JAKARTA - Anggota Badan Legislatif (Baleg) DPR Ahmad Irawan menilai pernyataan Menteri Hukum (Menkum) Supratman Andi Agtas yang menyebut koruptor bisa diampuni lewat denda damai tidak salah.
Asalkan, menurutnya, wacana tersebut dibarengi dengan peraturan yang jelas agar tidak menyalahi ketentuan.
“Wacana yang disampaikan oleh Menkum tidak salah karena memang normanya membuka ruang untuk penafsiran. Namun perlu perjelas dan pertegas undang-undang dengan merevisinya," ujar Ahmad Irawan, Jumat, 27 Desember.
Irawan sepakat Jaksa Agung memiliki wewenang penggunaan denda damai (schikking). Meski begitu, wewenang itu hanya untuk kasus tertentu sesuai Pasal 35 ayat (1) huruf k Undang-Undang Nomor 11 Tahun 2021 tentang Perubahan UU 16/2004 tentang Kejaksaan Republik Indonesia.
"Dalam pasal tersebut disebutkan bahwa Jaksa Agung mempunyai tugas dan wewenang menangani tindak pidana yang menyebabkan kerugian perekonomian negara dan dapat menggunakan denda damai dalam tindak pidana ekonomi berdasarkan peraturan perundang-undangan,” katanya.
Dijelaskan juga denda damai setidaknya merupakan upaya penghentian perkara di luar pengadilan dengan membayar denda yang disetujui Jaksa Agung. Bentuk penerapan asas oportunitas yang dimiliki Jaksa Agung itu pun hanya dalam tindak pidana perpajakan, tindak pidana kepabeanan, atau tindak pidana ekonomi lainnya berdasarkan undang-undang.

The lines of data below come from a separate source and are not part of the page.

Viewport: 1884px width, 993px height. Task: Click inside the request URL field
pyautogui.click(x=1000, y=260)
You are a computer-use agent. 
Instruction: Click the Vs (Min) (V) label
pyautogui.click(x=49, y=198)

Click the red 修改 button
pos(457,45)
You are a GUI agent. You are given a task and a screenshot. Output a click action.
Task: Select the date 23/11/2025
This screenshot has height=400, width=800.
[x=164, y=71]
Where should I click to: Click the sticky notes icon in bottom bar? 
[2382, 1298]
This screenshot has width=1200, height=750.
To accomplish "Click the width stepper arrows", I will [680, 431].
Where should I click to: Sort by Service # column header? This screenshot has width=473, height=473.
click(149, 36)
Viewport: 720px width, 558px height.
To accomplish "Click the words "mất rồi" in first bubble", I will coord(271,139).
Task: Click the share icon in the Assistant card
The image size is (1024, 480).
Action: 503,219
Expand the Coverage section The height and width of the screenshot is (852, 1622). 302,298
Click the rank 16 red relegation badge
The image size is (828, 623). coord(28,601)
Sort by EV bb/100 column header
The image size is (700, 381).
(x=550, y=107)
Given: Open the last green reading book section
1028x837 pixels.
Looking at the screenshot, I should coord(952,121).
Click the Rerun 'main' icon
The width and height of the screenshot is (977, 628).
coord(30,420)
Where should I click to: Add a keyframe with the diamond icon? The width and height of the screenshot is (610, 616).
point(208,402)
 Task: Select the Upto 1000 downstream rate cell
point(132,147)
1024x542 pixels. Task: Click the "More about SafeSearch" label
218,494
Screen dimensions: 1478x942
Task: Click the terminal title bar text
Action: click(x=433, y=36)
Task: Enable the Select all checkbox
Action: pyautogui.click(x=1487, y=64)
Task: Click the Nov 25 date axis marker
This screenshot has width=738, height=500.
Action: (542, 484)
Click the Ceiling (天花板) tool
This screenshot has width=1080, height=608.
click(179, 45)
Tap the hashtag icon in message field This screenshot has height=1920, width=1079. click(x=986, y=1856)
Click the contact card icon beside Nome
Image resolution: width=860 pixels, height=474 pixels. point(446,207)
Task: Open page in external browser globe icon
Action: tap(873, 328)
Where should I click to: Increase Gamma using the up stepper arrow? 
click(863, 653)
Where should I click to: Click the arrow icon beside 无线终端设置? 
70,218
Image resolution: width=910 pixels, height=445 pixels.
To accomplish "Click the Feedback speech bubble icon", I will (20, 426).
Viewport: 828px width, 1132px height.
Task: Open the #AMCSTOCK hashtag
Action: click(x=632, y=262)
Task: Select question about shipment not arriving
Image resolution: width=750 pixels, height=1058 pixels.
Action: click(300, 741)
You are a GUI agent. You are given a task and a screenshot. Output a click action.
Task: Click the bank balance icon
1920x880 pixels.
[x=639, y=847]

Adapun denda damai ini masuk dalam kategori keadilan restoratif (restorative justice) atau untuk bidang ekonomi dikenal dengan istilah fiscal recovery yang merupakan upaya untuk memulihkan kerugian perekonomian negara.
“Denda damai (schikking) jelas dan terang tercantum sebagai wewenang Jaksa Agung. Tapi ada postulat dalam membaca teks undang-undang yang bunyinya primo executienda est verbis vis, ne sermonis vitio obstruatur oratio, sive lex sine argumentis,” jelas Irawan.
Irawan menerangkan, maksud postulat itu adalah perkataan adalah hal pertama yang diperiksa untuk mencegah adanya kesalahan pengertian atau kekeliruan dalam menemukan hukum. Pertanyaan lanjutan dari amanat Pasal 35 ayat 1 huruf k tersebut adalah apa saja yang masuk dalam ruang lingkup tindak pidana ekonomi.
“Apakah penggunaan denda damai dalam tindak pidana ekonomi dapat dilakukan juga untuk tindak pidana yang menyebabkan kerugian perekonomian negara?” terangnya.
“Sedangkan inti delik dari perbuatan korupsi ialah perbuatan yang merugikan perekonomian negara,” imbuh Legislator Dapil Jawa Timur itu.
Anggota Komisi III DPR itu mengatakan, tindak pidana yang dapat merugikan perekonomian negara dalam penalaran yang wajar tidak hanya pajak dan kepabeanan. Irawan lantas menyinggung soal kasus Harvey Moeis yang praktik usahanya dianggap sebagai bentuk merugikan negara sehingga dianggap bentuk korupsi.
BACA JUGA:
“Mengenai Korupsi juga merugikan perekonomian negara seperti katakanlah kasus Harvey Moeis. Itu kan kasus yang merugikan perekonomian negara. Begitu juga tindak pidana seperti tindak pidana lingkungan hidup, kehutanan, perikanan dan kelautan, perdagangan, migas, pertambangan, dan lain-lain,” katanya.
Karena itu, Irawan menilai penting agar pemerintah dan DPR menyesuaikan undang-undang tindak pidana korupsi dengan perkembangan dan arah politik hukum yang disampaikan Presiden Prabowo Subianto. Di mana lebih menitikberatkan pada pemulihan asset dan kerugian (asset/fiscal recovery).
“Begitu juga mengenai upaya denda damai ini, tindak pidana ekonomi dan kerugian perekonomian negara. Kita harus memperjelas dan memperinci kewenangan Jaksa Agung baik itu berdasarkan prinsip dominus litis dan/atau prinsip opportunitas tadi, termasuk denda damai tadi yang bisa dieksekusi langsung oleh Jaksa Agung (semi-judge),” tegas Irawan.
“Dengan demikian, menurut saya sebagai Anggota Baleg DPR RI wacana yang disampaikan oleh Menkum tidak salah karena memang normanya membuka ruang untuk penafsiran. Undang-undangnya saja perlu diperjelas dan dipertegas dengan salah satunya upaya revisi,” pungkasnya.